Suppose Plumb had pledged the Wilcox note to Dunham, to indemnify him against his endorsement of the two notes to Webster and Powers only; and then Dunham had with it *517purchased the note in suit; what would have been the effect? Clearly, he would be bound to pay those two notes with his - own funds. Having appropriated the pledge to his own use, he would be required to discharge the debts on account of which the pledge was given, — to the amount of the pledge.

Now, the claim of the plaintiff is, that the Wilcox note was pledged to Dunham, to secure him, not only against his liability to Norton, but against his liability to Webster and Powers. It was insufficient to satisfy all these liabilities ; and it does not appear that any direction was given by Plumb, as to the note or notes which should first be paid. Dunham had, therefore, a right to make the application as he pleased. Fairchild & al. v. Holley & al. 10 Conn. Rep. 179. Bodenham & al. v. Purchas, 2 B. & A. 45. Bosanquet & al. v. Wray & al. 6 Taun. 597. United States v. Kirkpatrick & al. 9 Wheat. 720.

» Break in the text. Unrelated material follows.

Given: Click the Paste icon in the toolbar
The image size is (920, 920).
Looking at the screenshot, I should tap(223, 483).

He had a right to apply the Wilcox note, first in discharge of his liabilities to Webster and Powers ; and then, if he paid his own money to Norton, to discharge his liability to him, he might sustain an action against these defendants, for money paid for their use and benefit. The fact that the pledge had been given him, and that he had applied it in discharge of his other liabilities, would have furnished these defendants with no defence to such action.

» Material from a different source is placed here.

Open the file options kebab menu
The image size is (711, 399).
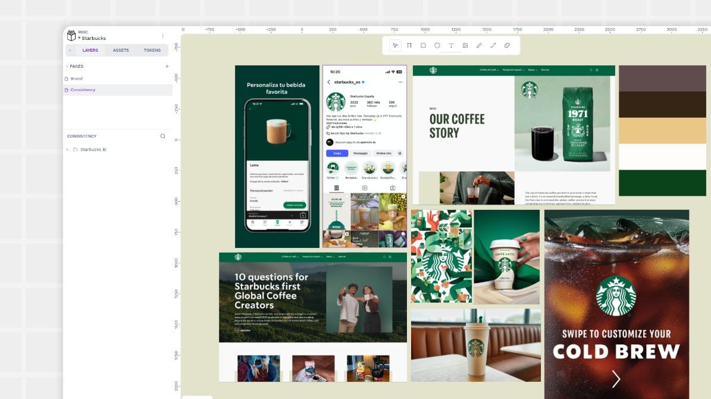point(162,35)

While this pledge is in the hands of Dunham, and his right as to the application remains, an agreement is made.between him and Plumb, that this right shall be relinquished ; that, with the pledge, Dunham shall purchase the note in suit, and hold it in the same manner as he held the other ; that is, as security for his liability to Webster and Powers. Plumb, being a party to this arrangement, cannot complain. Nor has any injustice been done him.

But it is said, that Mrs. Yale had no knowledge of this arrangement, and never assented to it. But how has she been injured by it ? The pledge was made by Plumb; and, after it was so made, she had no power to controul the application, further than to require that it should be applied upon some of the liabilities to the full amount of it. If Dunham had a right, without her knowledge or consent, to apply the pledge in discharge of his liabilities to Webster and Norton, and then call upon these defendants to indemnify him against his liabil*518ity upon the note executed by them, then, by the arrangement, no injustice has been done Mrs. Yale. The plaintiff claims to recover no more for the benefit of Dunham’s estate, than could have been recovered against her, if no such arrangement had ever been made.

We think that the purchase of the note in suit, with the note of Wilcox, under the circumstances stated in the claim made by the plaintiff, did not necessarily operate as payment; and consequently, that a new trial must be granted.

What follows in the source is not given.